There are a few considerations to make when dealing with off-side comments. They’re worth mentioning, so I’ll cover them here.

Occasionally, you’ll see criticism and negativity directed at your business, but it’s posted on a small niche blog with very few readers. When that happens, don’t worry about responding to it, no matter how invalid their claims; all you do is draw attention to it.

Likewise, avoid responding to “criticism” that’s really just a disgruntled user airing their grievances in a public manner. As long as they aren’t disrupting your business, you can safely ignore them or remove their posts.

Step 3: Address the Issue

Any comment you’ve filed away to ignore, ignore. That’s it; easy. Done and done.

Any comment that requires removal should be removed or hidden as soon as possible. For posts made to your wall, this is easy enough; just delete the post. If the user is clearly posting spam or being profane for no reason, block the user as well.

To remove a post, click the V in the upper right corner of the post itself. You should be given the option of hiding or removing it. If it’s a comment on your post, when you hover over it, you’ll be able to click a delete button to get rid of it.

There’s one format where you won’t be able to remove an inflammatory comment, and that’s in the dedicated reviews section. There are two ways you can handle this. First, you can remove the reviews section altogether. This is a nuclear option for dealing with minor bad reviews, but if your reviews have been filled with spam, it’s a good idea to remove them.

The second option is to report the review to Facebook. It will likely sit there unaddressed for a while, but Facebook will eventually audit it and remove it because it’s clearly just meant to be spam.

Responding to Comments

Delete Junk Comments

What about those comments that aren’t worth deleting but do deserve a response?

For positive comments, this is a perfect time to thank your reviewer. Not only can you get a bit of goodwill; you can also start a conversation. Ask for clarification or ask if you can use their review as a testimonial on your website.

For negative comments, you need to act decisively. Respond to the review with a personal message. Something like “Hi, my name is ___. We’re looking into your issue right now, and I’ll get back to you as soon as possible. If you have any additional details or questions, please send them to <personal email>.”

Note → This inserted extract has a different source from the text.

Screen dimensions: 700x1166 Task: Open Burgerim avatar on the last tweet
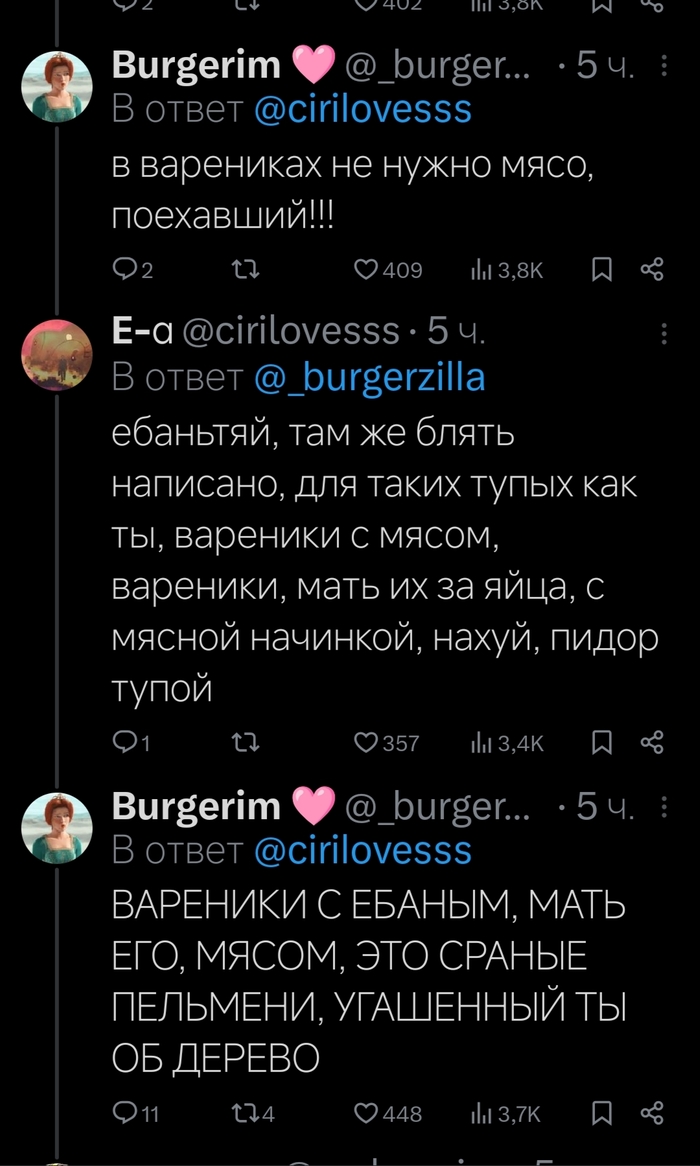click(58, 826)
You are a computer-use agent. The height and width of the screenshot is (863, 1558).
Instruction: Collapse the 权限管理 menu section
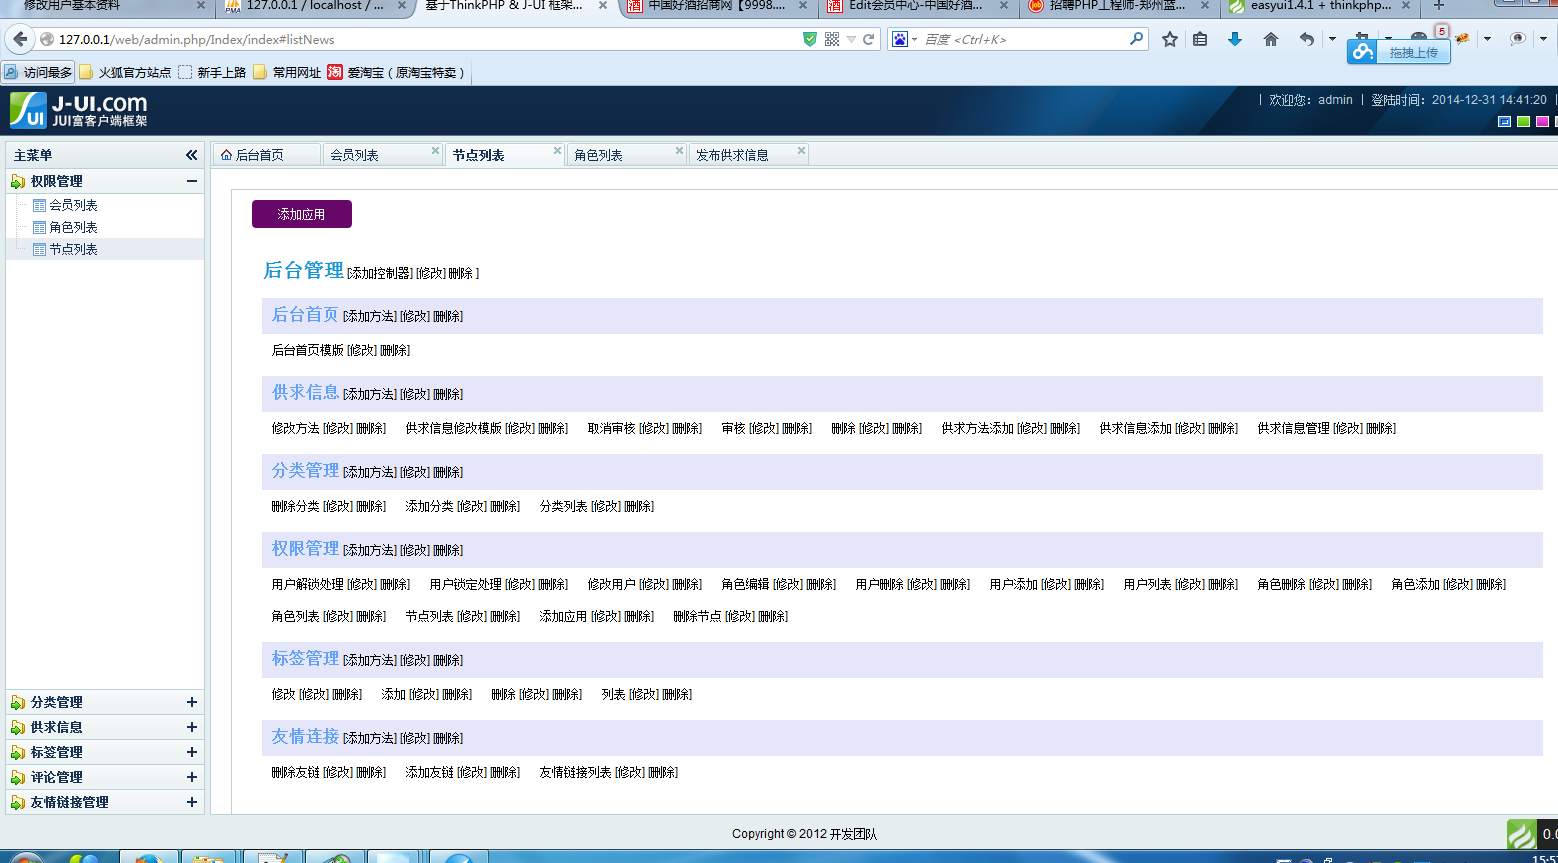pos(191,181)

What this does is gives a human voice and human attention to the problem. Users recognize a form letter when they see it. They know a form letter is just going to get impersonal service or a link to a knowledge base article with no real help. A personalized message, however, gives them a sense of being important, a sense of attention. It gives them an avenue to contact you.

It’s important to communicate from one human to another, and in order to do this, you need to give your customer service people a bit of leeway in their communications. The worst thing you can do is outsource your reputation management to an ESL call center.

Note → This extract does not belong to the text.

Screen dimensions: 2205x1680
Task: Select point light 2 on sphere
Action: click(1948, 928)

Once you’ve made this response, of course, you have to actually take the initiative to investigate the issue. Figure out what the problem is and see how you can address it. You might even want to give the user something extra so they can feel better about the whole situation.

The primary power of social media is the ability to be a human behind your brand. That’s why if you apologize, you need to do it in a legitimate, thoughtful way. Something like this is a good example; they recognized their error, they corrected it, and they were up front about how it was a bad initial error to make.

Above all, avoid arguing. The worst social media snafus in history have all come from companies that capitalize on their slightly negative reputation by exploding in a frenzy of arguments and insults. It turns into a petty slapfight and that response is forever engrained on the face of the Internet. There’s nothing you can do about it after the fact; it’s there and you have to live with being the company that got in a petty fight over cupcakes, or whatever.

Don’t always try to take the customer service to a private channel, either. Offer one if one is desired; otherwise, display it publicly. This allows users a chance to see your customer service in action, which is beneficial all around.